When he saw Rachel in the store or on the street, he lowered his eyes. He made certain to call her Madame Petit, to remind himself that she was his uncle’s widow, nothing more. He’d been enchanted. It happened to men on this island. He’d heard stories about it in the taverns and taphuses, men who lost sight of themselves and jumped off cliffs, swam out to sea, swore they saw women in the treetops or beneath the water.
He tried his best to be sociable, and accepted invitations from those who wished to know him better. All the same, he fidgeted and stammered when he spoke. He soon got the reputation of being shy, for he often excused himself, leaving before dessert was served. He was too pious, perhaps, to be looking for a wife. He went to bed early, blew out his lantern, tried his best to sleep. He knew that she was in the room above his. He often heard something outside his door. It was not a frog. Frogs made no noise.

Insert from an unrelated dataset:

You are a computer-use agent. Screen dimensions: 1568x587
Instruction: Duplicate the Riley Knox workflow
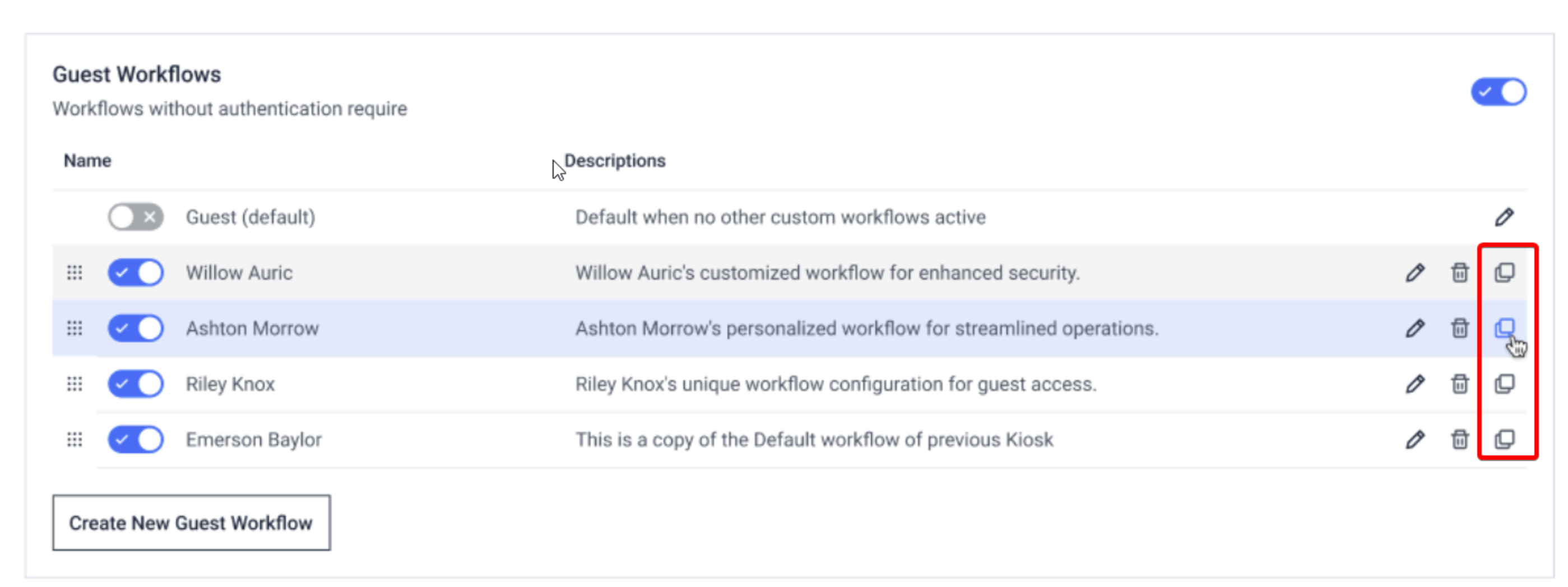pyautogui.click(x=1504, y=384)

It was his uncle’s widow, wandering through the store. In his imaginings she was wearing the white shift, a rose in the dark night. Once he dreamed she was in his arms, that she’d come into his room, and to his bed. She wanted him in that dream, and told him what to do and how to please her. In the morning, when he licked his lips he tasted molasses. He often thought of the old woman in the garden. Again, she must have read his mind, for she wrote a note, brought to him by an ancient maid who could barely walk down the path. Ne détruisez pas cette famille et, dans la même foulée, vous-même. Do not destroy yourself and this family.
“Do you have a reply for Madame Halevy?” the maid asked him.
There were bees in the garden and a tree that was said to have come all the way from France and the sort of heat that made you want to close your eyes and dream.
“No,” Frédéric told her. “I do not.”
THE SUMMER CAME AND went, the heat of it a mystery and a delight to him. He wanted something burned out of him. He went to the waterfall at dusk, the hour when the mosquitoes appeared and most people knew enough to stay away, and he submerged himself in the cool brackish water. The children adored him. He played with the young ones in the garden and taught the older boys about the business. The little girl, Delphine, was especially attached to him. She accidentally called him Papa one glimmering afternoon, and afterward he did not play with them as often, and he asked the children to call him Monsieur Frédéric. Because he no longer ate with them, Rachel left a plate in the corridor for him on Friday nights.
“You prefer to eat in your own room?” she asked.
“There’s no reason for me to impose on your family,” he responded.
“You’ve already imposed a thousand times over, what difference does another dinner make?”
“So you admit it, I’ve imposed,” he said.
“Frédéric,” his uncle’s wife said in a soft voice. “I will not bite you if that’s what you’re afraid of.”
“I’m not,” he was quick to say, for in his dreams he wanted exactly that.
He continued to take his dinner at a desk in his room, and even then, he could not enjoy his meal. He lost weight. He often could not sleep. But he stayed away from his uncle’s wife, though he thought he heard her, now and then, late at night. Or perhaps that was only his wish. That one day she would step over the threshold and tell him that she wanted him, and he would respond gratefully, willingly, without any attempt to stop.